Assignment: From the entries below, return only the lines starting at the one that contains "At what coordinates should I click to accomplish: Click the plus" and ending at the one that contains "Task: Expand the", exactly as they stand.

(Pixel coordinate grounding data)

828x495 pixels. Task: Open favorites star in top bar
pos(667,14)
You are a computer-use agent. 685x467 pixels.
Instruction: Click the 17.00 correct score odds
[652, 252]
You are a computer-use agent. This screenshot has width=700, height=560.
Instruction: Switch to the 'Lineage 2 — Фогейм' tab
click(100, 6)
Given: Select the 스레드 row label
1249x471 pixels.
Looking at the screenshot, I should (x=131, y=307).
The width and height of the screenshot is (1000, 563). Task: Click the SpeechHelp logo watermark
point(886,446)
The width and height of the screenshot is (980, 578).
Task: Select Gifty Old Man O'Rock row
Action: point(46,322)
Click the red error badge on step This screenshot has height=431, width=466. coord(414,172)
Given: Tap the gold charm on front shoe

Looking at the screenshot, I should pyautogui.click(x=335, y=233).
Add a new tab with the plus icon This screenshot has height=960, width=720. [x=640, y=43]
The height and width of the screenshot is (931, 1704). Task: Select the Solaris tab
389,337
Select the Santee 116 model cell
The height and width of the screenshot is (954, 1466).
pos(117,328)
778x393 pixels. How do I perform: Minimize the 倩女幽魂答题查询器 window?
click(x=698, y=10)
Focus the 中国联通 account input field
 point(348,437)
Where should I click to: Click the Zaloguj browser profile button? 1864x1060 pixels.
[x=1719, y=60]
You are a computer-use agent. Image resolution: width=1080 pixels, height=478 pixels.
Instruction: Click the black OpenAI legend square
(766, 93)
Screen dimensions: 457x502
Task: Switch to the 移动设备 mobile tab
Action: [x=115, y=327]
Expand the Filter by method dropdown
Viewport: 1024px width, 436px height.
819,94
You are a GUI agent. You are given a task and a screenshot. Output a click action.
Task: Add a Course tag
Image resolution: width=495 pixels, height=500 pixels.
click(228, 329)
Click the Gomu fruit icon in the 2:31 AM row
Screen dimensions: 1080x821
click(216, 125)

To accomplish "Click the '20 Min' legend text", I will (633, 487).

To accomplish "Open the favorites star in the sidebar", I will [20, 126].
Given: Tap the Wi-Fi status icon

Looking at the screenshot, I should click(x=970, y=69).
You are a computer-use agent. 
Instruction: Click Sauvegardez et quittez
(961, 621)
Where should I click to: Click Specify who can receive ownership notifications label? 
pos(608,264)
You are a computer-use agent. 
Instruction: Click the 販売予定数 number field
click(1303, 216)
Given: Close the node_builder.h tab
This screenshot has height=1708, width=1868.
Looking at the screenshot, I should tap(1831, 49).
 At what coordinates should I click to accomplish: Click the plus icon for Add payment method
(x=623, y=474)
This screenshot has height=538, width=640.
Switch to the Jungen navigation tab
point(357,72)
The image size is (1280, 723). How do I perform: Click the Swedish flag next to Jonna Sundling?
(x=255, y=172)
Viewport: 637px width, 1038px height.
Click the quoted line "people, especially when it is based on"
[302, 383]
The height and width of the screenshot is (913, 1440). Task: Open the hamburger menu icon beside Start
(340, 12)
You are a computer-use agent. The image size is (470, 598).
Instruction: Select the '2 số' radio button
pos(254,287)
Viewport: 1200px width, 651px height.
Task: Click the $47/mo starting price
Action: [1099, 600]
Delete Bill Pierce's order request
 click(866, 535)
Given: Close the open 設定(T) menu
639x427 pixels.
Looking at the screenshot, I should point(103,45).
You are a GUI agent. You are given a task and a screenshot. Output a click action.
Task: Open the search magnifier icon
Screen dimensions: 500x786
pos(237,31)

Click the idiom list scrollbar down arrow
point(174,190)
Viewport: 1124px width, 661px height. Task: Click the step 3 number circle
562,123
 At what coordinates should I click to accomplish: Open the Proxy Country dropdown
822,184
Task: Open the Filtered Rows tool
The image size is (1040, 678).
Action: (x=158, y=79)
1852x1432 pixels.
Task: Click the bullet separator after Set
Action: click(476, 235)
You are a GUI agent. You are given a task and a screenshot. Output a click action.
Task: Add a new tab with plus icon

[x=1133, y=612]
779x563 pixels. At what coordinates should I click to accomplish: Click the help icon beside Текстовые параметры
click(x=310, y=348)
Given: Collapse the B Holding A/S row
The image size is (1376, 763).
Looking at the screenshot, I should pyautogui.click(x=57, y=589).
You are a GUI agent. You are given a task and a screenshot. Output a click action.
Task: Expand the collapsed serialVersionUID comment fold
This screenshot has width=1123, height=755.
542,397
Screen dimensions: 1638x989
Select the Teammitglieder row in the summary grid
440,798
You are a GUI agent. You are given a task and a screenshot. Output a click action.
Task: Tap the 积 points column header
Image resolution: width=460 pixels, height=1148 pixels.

Answer to this task:
 At what coordinates should I click to accomplish: Click the plus icon for Add payment method
(x=623, y=474)
This screenshot has height=538, width=640.
Switch to the Jungen navigation tab
point(357,72)
The image size is (1280, 723). How do I perform: Click the Swedish flag next to Jonna Sundling?
(x=255, y=172)
Viewport: 637px width, 1038px height.
Click the quoted line "people, especially when it is based on"
[302, 383]
The height and width of the screenshot is (913, 1440). Task: Open the hamburger menu icon beside Start
(340, 12)
You are a computer-use agent. The image size is (470, 598).
Instruction: Select the '2 số' radio button
pos(254,287)
Viewport: 1200px width, 651px height.
Task: Click the $47/mo starting price
Action: [1099, 600]
Delete Bill Pierce's order request
 click(866, 535)
Given: Close the open 設定(T) menu
639x427 pixels.
Looking at the screenshot, I should point(103,45).
You are a GUI agent. You are given a task and a screenshot. Output a click action.
Task: Open the search magnifier icon
Screen dimensions: 500x786
pos(237,31)

Click the idiom list scrollbar down arrow
point(174,190)
Viewport: 1124px width, 661px height. Task: Click the step 3 number circle
562,123
 At what coordinates should I click to accomplish: Open the Proxy Country dropdown
822,184
Task: Open the Filtered Rows tool
The image size is (1040, 678).
Action: (x=158, y=79)
1852x1432 pixels.
Task: Click the bullet separator after Set
Action: click(476, 235)
You are a GUI agent. You are given a task and a screenshot. Output a click action.
Task: Add a new tab with plus icon

[x=1133, y=612]
779x563 pixels. At what coordinates should I click to accomplish: Click the help icon beside Текстовые параметры
click(x=310, y=348)
Given: Collapse the B Holding A/S row
The image size is (1376, 763).
Looking at the screenshot, I should pyautogui.click(x=57, y=589).
You are a GUI agent. You are given a task and a screenshot. Output a click action.
Task: Expand the collapsed serialVersionUID comment fold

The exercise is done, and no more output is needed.